(Records from a pointing dataset)
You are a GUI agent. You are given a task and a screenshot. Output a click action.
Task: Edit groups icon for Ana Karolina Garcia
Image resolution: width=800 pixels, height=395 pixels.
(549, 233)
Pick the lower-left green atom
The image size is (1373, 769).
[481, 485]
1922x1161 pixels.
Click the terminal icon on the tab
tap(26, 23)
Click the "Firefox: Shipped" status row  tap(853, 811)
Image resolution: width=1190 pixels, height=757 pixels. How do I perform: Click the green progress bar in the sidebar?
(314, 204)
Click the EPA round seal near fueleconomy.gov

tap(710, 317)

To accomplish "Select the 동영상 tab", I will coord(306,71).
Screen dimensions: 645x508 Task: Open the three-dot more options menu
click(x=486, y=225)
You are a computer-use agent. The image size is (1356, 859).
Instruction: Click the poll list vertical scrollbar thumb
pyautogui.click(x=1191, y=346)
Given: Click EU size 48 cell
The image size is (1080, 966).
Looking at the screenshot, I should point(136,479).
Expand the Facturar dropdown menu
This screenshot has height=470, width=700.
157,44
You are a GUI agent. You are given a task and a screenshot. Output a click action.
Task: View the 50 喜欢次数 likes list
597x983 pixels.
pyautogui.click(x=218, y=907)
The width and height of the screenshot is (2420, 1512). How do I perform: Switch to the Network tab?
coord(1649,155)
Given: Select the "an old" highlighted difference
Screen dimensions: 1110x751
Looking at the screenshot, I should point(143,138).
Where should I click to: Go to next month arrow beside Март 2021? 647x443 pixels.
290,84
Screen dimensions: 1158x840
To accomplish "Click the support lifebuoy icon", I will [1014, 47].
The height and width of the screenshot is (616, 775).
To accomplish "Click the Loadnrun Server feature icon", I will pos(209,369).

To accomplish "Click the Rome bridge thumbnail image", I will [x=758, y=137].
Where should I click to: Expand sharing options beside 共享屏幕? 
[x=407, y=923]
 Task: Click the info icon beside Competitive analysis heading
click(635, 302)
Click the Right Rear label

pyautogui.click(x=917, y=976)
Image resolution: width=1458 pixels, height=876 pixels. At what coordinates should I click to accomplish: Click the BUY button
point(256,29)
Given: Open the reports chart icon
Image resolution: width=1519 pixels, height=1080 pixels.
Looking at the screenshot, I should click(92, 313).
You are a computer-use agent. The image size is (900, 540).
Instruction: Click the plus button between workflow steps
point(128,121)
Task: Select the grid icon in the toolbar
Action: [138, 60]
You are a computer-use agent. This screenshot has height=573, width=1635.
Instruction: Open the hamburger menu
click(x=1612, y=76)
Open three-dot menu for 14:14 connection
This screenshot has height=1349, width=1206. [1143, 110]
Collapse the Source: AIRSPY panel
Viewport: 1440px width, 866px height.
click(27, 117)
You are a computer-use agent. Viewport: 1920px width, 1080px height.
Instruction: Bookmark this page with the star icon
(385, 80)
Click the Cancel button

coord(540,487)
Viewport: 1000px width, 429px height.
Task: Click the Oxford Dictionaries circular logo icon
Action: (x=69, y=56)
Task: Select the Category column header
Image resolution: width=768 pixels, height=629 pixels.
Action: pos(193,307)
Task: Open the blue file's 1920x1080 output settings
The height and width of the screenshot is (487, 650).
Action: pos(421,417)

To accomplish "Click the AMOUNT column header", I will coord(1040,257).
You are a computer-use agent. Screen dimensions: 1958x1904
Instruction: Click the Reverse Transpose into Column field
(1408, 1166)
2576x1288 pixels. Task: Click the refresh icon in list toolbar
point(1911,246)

Problem description> Copy out, in full, each line of the records above that contains the word "Viewport".

Answer below>
Viewport: 1440px width, 866px height.
You are a computer-use agent. Viewport: 1920px width, 1080px height.
Viewport: 1000px width, 429px height.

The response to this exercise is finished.